You don't tug on Superman's cape
You don't spit into the wind
You don't pull the mask off that old Lone Ranger
And you don't mess around with Jim
The first time you heard the chorus of "You Don't Mess Around with Jim," you no doubt immediately wondered why Jim Croce left out "And you don't rasterize in software if you're trying to do GPU-class graphics, even on a high-performance part such as Larrabee." That's just common sense, right? It was obvious to me, anyway, that Larrabee was going to need a hardware rasterizer. But maybe Jim knew something I didn't, because it turned out I was wrong, and therein lies a tale.
First, though, let's back up a step and get some context.
Parallel programming for semi-parallel tasks
In A First Look at the Larrabee New Instructions (LRBni), I presented an overview of Larrabee, an upcoming multithreaded, vectorized, manycore processor from Intel. It may not be entirely apparent from that article, but the LRBni contains everything you need to do a great job running code that's designed to be vectorized, such as HLSL shaders. But what about tasks that aren't inherently scalar (in particular, where the iterations aren't serially dependent), and that at the same time can't be efficiently parallelized in any obvious way, and for which the usual algorithms aren't easily vectorized?
In the process of implementing the standard graphics pipeline for Larrabee, we (the Larrabee team at RAD -- Atman Binstock, Tom Forsyth, Mike Sartain, and me) have gotten considerable insight into that question, because while the pipeline is largely vectorizable, there are a few areas in which the conventional approaches are scalar, and where some degree of serialization is unavoidable. This article takes a close look at how we applied the Larrabee New Instructions to one of those problem areas -- rasterization -- in the process, redesigning our implementation so it was far more vectorizable so it took advantage of the strengths of Larrabee's CPU-based architecture. Needless to say, performance with the Larrabee New Instructions will vary greatly from one application to the next -- there's not much to be done with purely scalar code -- but diving into Larrabee rasterization in detail gives you a good sense of what it's like to apply the Larrabee New Instructions to at least one sort of non-obvious application.
To avoid potential confusion, let me define "rasterization": For our present purposes, it's the process of determining which pixels are inside a triangle, and nothing more. In this article, I won't discuss other aspects of the rendering pipeline, such as depth, stencil, shading, or blending, in any detail.
Rasterization Was the Problem Child -- But Less Problematic Than We Thought
When we look at applying the Larrabee New Instructions to the graphics pipeline, for the most part, it's easy to find 16-wide work for the vector unit to do. Depth, stencil, pixel shading, and blending all fall out of processing 4×4 blocks, with writemasking at the edges of triangles. Vertex shading is not quite a perfect fit, but 16 vertices can be shaded and cached in parallel, which works well because vertex usage tends to be localized. Setting up 16 triangles at a time also works pretty well; there's some efficiency loss due to culling, but it still yields more than half of maximum parallelism.
That leaves rasterization, which is definitely not easy to vectorize with enough performance to be competitive with hardware. As an aside, the Larrabee rasterizer is not, of course, the only rasterizer that could be written for Larrabee. There are other rasterizers for points and lines, and of course, there may be other future rasterizers for interesting new primitive types. In fact, I suggest you write your own -- it's an interesting problem! But as it doesn't have a more formal name, I'll just refer to the current general-purpose triangle rasterizer as "the Larrabee rasterizer" in this article.

* TASK REQUIREMENTS *
- A) Answer these questions about the Larrabee rasterization article:
(i) How is Larrabee described when it is first introduced?
(ii) What does the article define "rasterization" to mean?
(iii) What size blocks do depth, stencil, pixel shading, and blending fall out of processing?
- B) Reproduce the passage of the Larrabee rasterization article starting with "To avoid potential" and going on through "in any detail.".

* PROVIDED DATA *
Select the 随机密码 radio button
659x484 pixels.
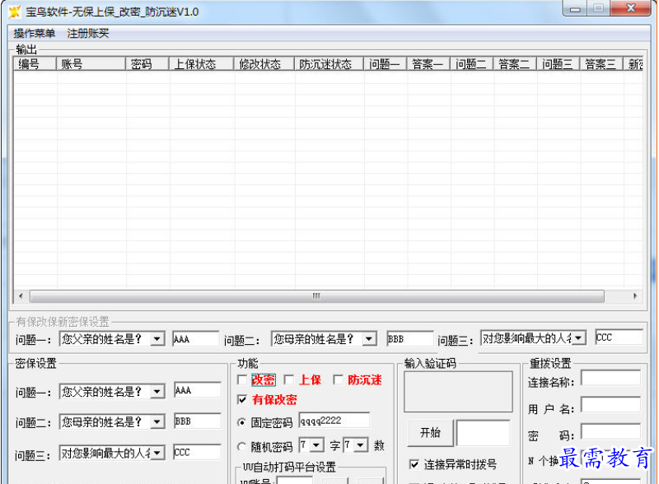pyautogui.click(x=242, y=446)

* IN RESPONSE *
- A)
(i) An upcoming multithreaded, vectorized, manycore processor from Intel.
(ii) The process of determining which pixels are inside a triangle, and nothing more.
(iii) 4×4 blocks, with writemasking at the edges of triangles.

- B)
To avoid potential confusion, let me define "rasterization": For our present purposes, it's the process of determining which pixels are inside a triangle, and nothing more. In this article, I won't discuss other aspects of the rendering pipeline, such as depth, stencil, shading, or blending, in any detail.